=== Begin Enclosure ===

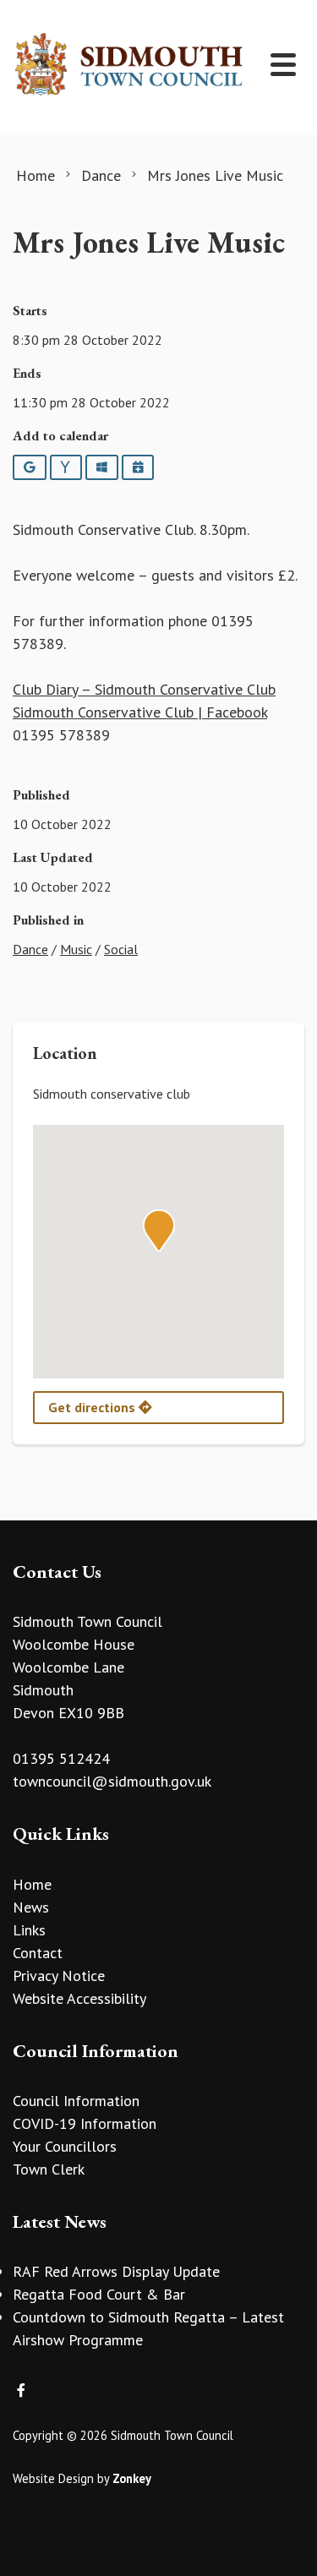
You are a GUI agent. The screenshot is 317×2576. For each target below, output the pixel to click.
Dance (30, 949)
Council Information (76, 2100)
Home (32, 1884)
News (31, 1907)
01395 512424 (61, 1758)
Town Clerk (49, 2169)
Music (76, 949)
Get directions (93, 1407)
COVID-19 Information (84, 2123)
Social (121, 949)
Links (29, 1930)
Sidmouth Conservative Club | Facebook (140, 712)
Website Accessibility (79, 1998)
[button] (159, 1230)
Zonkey (131, 2478)
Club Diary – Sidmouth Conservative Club (144, 689)
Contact (38, 1952)
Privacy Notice (59, 1975)
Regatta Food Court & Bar (99, 2294)
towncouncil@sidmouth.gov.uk (112, 1781)
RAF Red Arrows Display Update (116, 2271)
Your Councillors (65, 2146)
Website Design (53, 2478)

=== End Enclosure ===

(HOW TO COMPLETE THIS TASK) List, from the entries above, every line in which the word "Website" shows up.

(RESPONSE TO THIS TASK)
Website Accessibility (79, 1998)
Website Design (53, 2478)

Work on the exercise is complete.